## Source data
[Start of section]

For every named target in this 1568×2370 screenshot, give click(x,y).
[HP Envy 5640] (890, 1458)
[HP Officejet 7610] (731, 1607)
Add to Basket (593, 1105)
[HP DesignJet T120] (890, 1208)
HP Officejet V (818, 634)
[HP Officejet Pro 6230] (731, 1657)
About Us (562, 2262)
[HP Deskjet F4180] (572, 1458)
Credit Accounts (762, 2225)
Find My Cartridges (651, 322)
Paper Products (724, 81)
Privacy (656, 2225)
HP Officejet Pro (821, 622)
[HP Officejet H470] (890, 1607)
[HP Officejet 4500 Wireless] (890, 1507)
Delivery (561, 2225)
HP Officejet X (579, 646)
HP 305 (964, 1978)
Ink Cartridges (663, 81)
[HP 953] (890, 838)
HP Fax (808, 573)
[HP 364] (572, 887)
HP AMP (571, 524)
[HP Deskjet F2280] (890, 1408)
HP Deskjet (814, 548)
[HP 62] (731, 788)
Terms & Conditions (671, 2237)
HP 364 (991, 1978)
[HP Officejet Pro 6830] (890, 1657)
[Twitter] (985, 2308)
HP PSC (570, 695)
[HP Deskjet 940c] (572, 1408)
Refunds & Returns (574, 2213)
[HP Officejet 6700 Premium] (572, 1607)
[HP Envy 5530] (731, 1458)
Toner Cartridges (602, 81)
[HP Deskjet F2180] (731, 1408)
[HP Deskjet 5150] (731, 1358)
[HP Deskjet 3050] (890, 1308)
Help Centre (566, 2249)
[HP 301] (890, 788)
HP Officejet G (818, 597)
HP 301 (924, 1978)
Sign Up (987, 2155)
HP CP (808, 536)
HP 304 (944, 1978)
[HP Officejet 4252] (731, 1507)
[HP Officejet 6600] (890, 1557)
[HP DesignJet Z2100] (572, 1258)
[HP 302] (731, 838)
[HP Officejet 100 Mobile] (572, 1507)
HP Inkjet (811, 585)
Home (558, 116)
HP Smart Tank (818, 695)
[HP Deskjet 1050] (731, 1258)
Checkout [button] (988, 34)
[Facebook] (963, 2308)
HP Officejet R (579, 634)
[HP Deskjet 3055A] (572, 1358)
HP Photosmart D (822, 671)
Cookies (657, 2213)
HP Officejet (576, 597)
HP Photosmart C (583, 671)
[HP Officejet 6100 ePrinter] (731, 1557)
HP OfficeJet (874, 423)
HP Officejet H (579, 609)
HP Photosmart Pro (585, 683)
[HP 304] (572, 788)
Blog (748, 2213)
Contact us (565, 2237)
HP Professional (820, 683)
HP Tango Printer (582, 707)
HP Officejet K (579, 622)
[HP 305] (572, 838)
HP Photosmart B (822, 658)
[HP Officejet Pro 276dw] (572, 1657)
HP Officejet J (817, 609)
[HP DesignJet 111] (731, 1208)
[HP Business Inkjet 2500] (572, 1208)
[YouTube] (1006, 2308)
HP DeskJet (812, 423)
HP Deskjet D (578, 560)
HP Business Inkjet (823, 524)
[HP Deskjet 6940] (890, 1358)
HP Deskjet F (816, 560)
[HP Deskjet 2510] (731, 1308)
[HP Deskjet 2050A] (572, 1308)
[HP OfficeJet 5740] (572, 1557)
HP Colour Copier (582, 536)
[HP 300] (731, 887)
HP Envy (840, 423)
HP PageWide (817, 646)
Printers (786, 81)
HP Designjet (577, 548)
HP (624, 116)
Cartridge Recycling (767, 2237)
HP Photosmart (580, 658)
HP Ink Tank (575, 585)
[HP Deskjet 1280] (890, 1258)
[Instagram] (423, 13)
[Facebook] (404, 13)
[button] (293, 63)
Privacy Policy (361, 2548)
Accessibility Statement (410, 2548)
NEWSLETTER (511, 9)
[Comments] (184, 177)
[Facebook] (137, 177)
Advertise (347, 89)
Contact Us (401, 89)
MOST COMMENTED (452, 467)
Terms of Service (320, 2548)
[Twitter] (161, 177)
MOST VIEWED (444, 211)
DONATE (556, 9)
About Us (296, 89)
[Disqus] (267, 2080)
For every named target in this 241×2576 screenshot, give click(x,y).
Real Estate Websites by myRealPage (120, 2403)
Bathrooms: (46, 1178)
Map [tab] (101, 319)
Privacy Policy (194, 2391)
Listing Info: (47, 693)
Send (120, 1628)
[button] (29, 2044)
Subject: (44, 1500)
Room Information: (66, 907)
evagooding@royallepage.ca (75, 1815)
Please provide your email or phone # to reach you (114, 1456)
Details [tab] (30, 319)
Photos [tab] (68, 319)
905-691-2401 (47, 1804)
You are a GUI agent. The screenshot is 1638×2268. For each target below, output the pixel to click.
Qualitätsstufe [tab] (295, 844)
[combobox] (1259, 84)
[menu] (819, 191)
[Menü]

[End of section]

Starting at the first line of the listing, retype every line up to and including the one with "[HP Officejet H470] (890, 1607)".

## Result of the exercise
For every named target in this 1568×2370 screenshot, give click(x,y).
[HP Envy 5640] (890, 1458)
[HP Officejet 7610] (731, 1607)
Add to Basket (593, 1105)
[HP DesignJet T120] (890, 1208)
HP Officejet V (818, 634)
[HP Officejet Pro 6230] (731, 1657)
About Us (562, 2262)
[HP Deskjet F4180] (572, 1458)
Credit Accounts (762, 2225)
Find My Cartridges (651, 322)
Paper Products (724, 81)
Privacy (656, 2225)
HP Officejet Pro (821, 622)
[HP Officejet H470] (890, 1607)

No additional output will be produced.